Ini berarti dalam dua hari, lembaga antirasuah itu telah memanggil dua anak mantan Ketua Dewan Perwakilan Rakyat (DPR) RI itu untuk diperiksa. Pada hari Rabu (29/8), putrinya yang bernama Dwina Michaella juga dimintai keterangan KPK sebagai saksi untuk Paulus.
“Penyidik dijadwalkan memeriksa Komisaris PT Skydweller Indonesia Mandiri Rheza Herwindo,” kata Juru Bicara KPK Febri Diansyah, Kamis (29/8).
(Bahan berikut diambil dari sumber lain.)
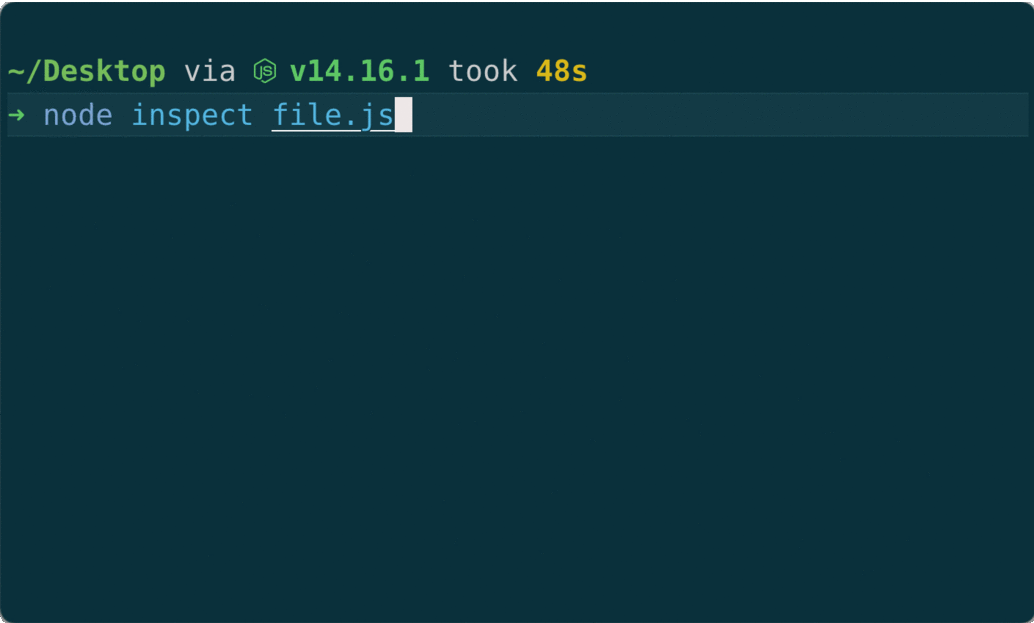Click highlighted command line right of cursor
The width and height of the screenshot is (1034, 623).
click(x=700, y=115)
Saat ini Rheza telah masuk ke dalam Gedung KPK, Kuningan untuk diperiksa penyidik.
(Baca: Sebut Puan dan Pramono, Setnov Minta KPK Telusuri Pelaku e-KTP Lain)
Paulus diduga bertemu dengan Direktur Utama Perum Percetakan Negara RI (PNRI) Isnu Edhi Wijaya, serta dan Ketua Tim Teknis Teknologi Informasi Penerapan e-KTP Husni Fahmi Husni pada tahun 2011. Pertemuan tersebut menghasilkan prosedur operasional standar yang dijadikan pedoman penyusunan Harga Perkiraan Sendiri (HPS) KTP elektronik.
Setelahnya, Direktur Utama PT. Sandipala Arthautama itu bersama Andi Agustinus (Andi Narogong), serta Johannes Marliem membahas pemenangan konsorsium PNRI. Tak hanya itu, mereka juga bersepakat akan fee 5% dan pembagian uang kepada pejabat Kementerian Dalam Negeri dan Anggota DPR. Adapun Sandipala diduga mendapat Rp 145,8 miliar dari proyek e-KTP. Sedangkan Husni maupun Isnu telah dijadikan tersangka oleh KPK pertengahan bulan ini.
(Baca: Klaim Punya Bukti Baru, Setya Novanto Ajukan PK Kasus e-KTP)
Novanto hari Rabu (28/8) kemarin telah mengajukan peninjauan kembali (PK) ke Pengadilan Negeri Jakarta Selatan atas kasus yang menyeretnya ke penjara itu. Kuasa hukum Novanto yakni Maqdir Ismail mengatakan adanya bukti baru jadi alasan kliennya mengajukan PK. Selain itu Maqdir menilai adanya putusan hukum yang saling bertentangan.
“(Alasan) ketiga ada kekhilafan hakim,” kata Maqdir.
Setya Novanto divonis 15 tahun penjara dalam korupsi proyek e-KTP tahun anggaran 2011-2013. Mantan Ketua DPR ini juga didenda Rp 500 juta subsider tiga bulan kurungan.
Setnov juga diwajibkan membayar uang korupsi US$ 7,3 juta, dikurangi Rp 5 miliar yang telah dikembalikan ke negara melalui KPK. Apabila Setnov tidak membayar setelah berkekuatan hukum tetap, maka hartanya akan disita atau dilelang. Majelis hakim juga menjatuhkan pidana tambahan, yakni mencabut hak politik Novanto selama lima tahun setelah selesai menjalani hukuman.